**Task objective**.
For the records below, copy exactly the span that begins at the line containing "You are a GUI" and stops after the line containing "Screen dimensions: 1200x615", minus any pictures.

**Supplied entries**.
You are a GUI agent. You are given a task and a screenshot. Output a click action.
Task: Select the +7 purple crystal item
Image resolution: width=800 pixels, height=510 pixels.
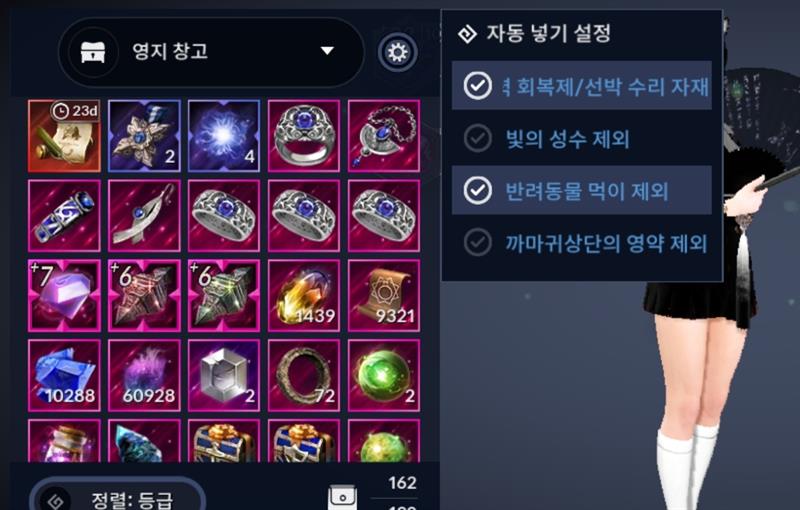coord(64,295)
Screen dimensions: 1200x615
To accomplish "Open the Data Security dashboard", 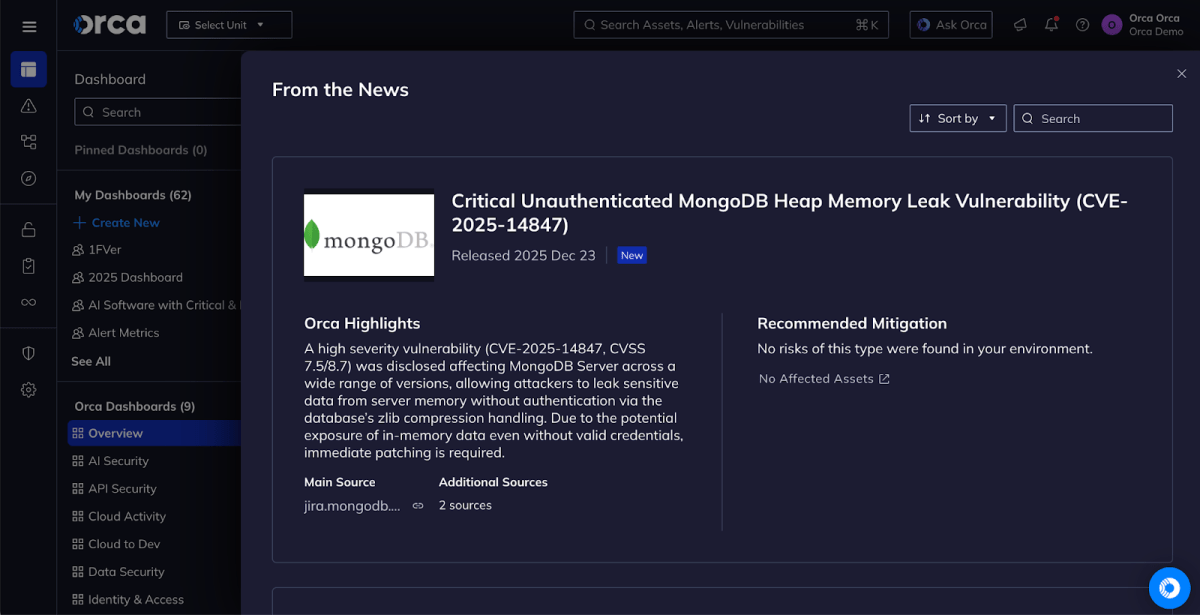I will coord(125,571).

...

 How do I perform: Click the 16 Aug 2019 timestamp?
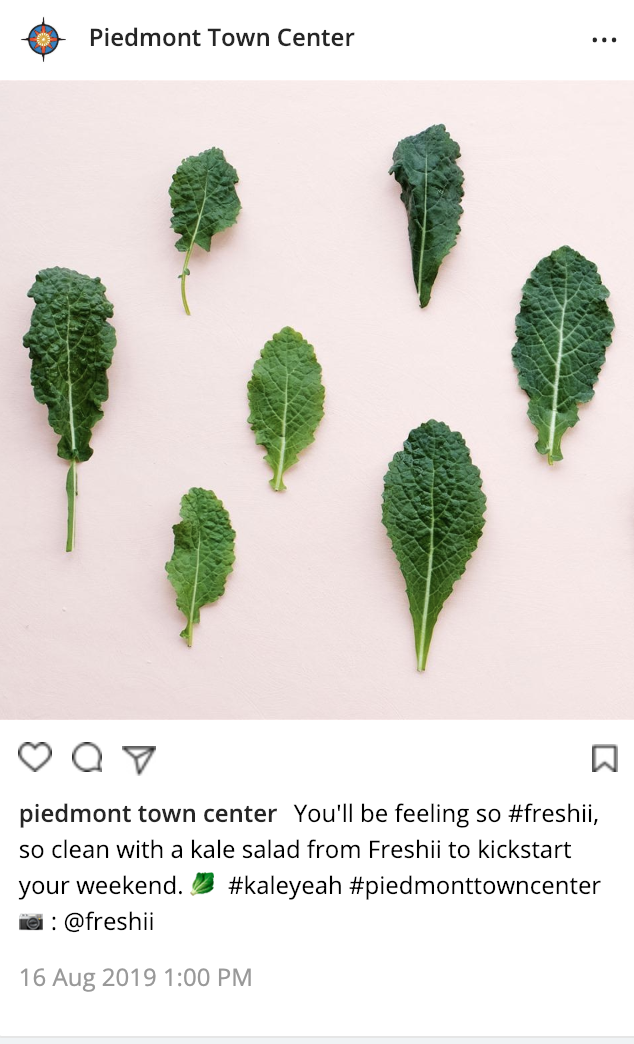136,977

---

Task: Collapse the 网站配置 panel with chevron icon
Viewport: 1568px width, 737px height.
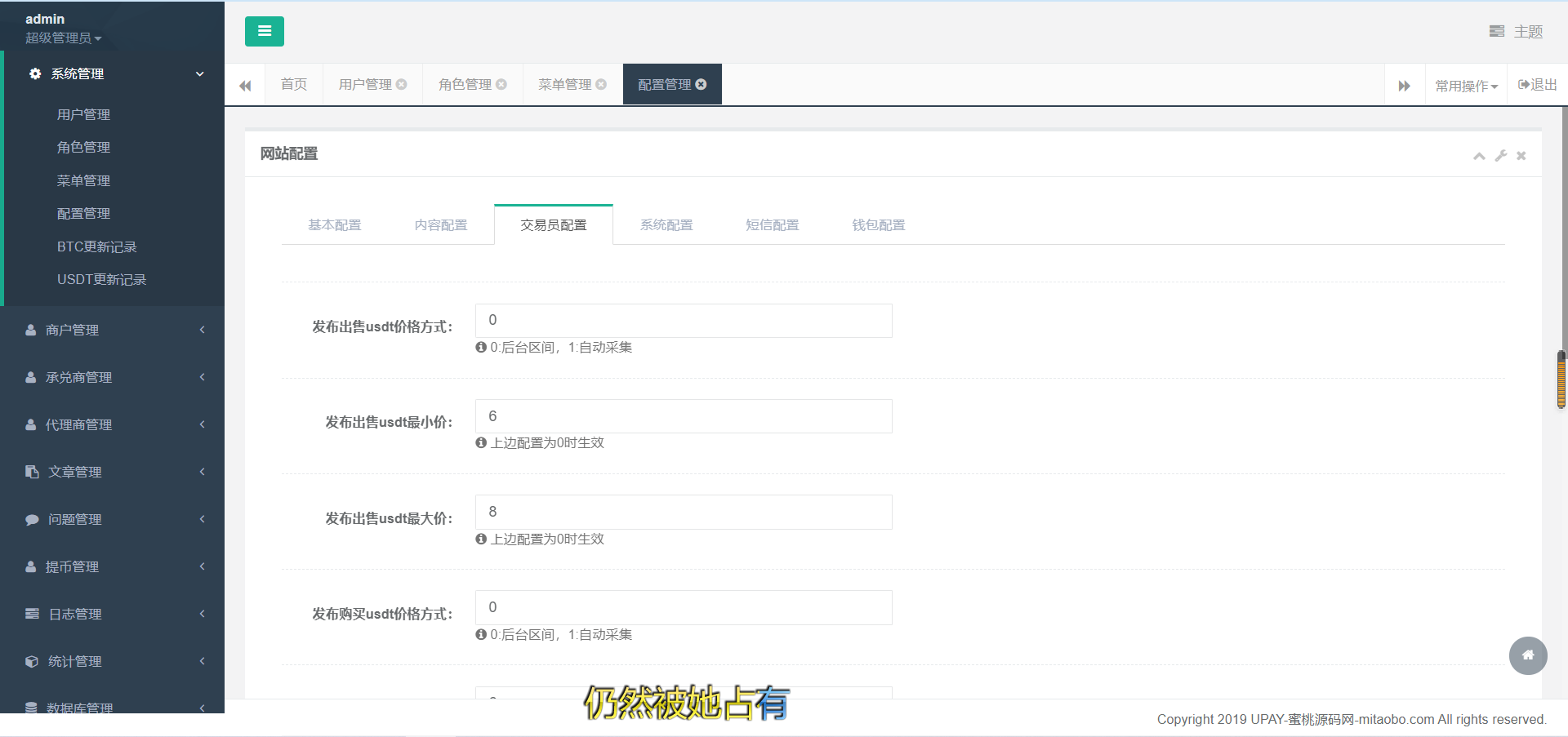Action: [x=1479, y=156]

**Output for this exercise**.
You are a GUI agent. You are given a task and a screenshot. Output a click action.
Task: Select the +7 purple crystal item
Image resolution: width=800 pixels, height=510 pixels.
coord(64,295)
Screen dimensions: 1200x615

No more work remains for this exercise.